Putting the focus of Women in Tech is the main aim of the WiCV Workshop in order to foster and promote women’s work within the Tech industry. This year’s meeting is organised by the aforementioned Dena Bazazian (CVC), Dr. Adriana Romero (Facebook), Dr. Ilke Demir (Facebook), Dr. Viktoriia Sharmanska (Imperial College London), and Lyne P. Tchapmi (Stanford). According to the organisers, the goal of the Workshop are to “raise visibility of female computer vision researchers by presenting invited research talks by women who are role models in this field.” To “give opportunities to junior female students or researchers to present their work via a poster session and travel awards” and, finally, to “share experience and career advice for female students and professionals”. “I believe an event such as WiCV will act as a strong motivator for all the women in computer vision, especially young researchers who are taking their first steps in a field mostly populated by men.

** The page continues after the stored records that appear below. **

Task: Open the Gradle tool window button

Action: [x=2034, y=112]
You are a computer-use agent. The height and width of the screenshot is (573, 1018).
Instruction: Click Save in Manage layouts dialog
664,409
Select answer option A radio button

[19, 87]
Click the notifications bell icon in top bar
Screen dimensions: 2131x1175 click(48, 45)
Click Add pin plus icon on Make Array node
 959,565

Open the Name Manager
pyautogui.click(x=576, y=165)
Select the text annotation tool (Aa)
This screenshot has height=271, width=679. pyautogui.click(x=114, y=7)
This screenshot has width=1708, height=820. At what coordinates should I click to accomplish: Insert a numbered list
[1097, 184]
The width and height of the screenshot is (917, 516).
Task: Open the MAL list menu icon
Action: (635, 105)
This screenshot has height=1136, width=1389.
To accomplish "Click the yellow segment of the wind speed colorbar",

Therefore, I greatly believe in what WiCV stands for and the benefits it brings at every edition: raising every year the self-reliance of women working in computer vision and helping to include each other in a broader community is an aspect of primary importance and can be achieved only by sharing career advices and encouraging each other as female researchers. A workshop like WiCV is the perfect venue to spread this kind of attitude, rising at the same time awareness in the whole scientific community,” Dena explains. Dena Bazazian is a PhD student at CVC since 2016 under the supervision of Dr. Dimosthenis Karatzas (Computer Vision Center) and Dr. Andrew Bagdanov (Florence University). She is working on text localization and recognition in unconstrained conditions. Her research focuses on the combination of visual and textual data to mutually improve text extraction and scene understanding. The call for papers is currently open until the 23rd of March. Dena and her colleagues expect a high attendance and paper rate and hope these type of actions help close the gap in female representation within Computer Vision and Tech in general.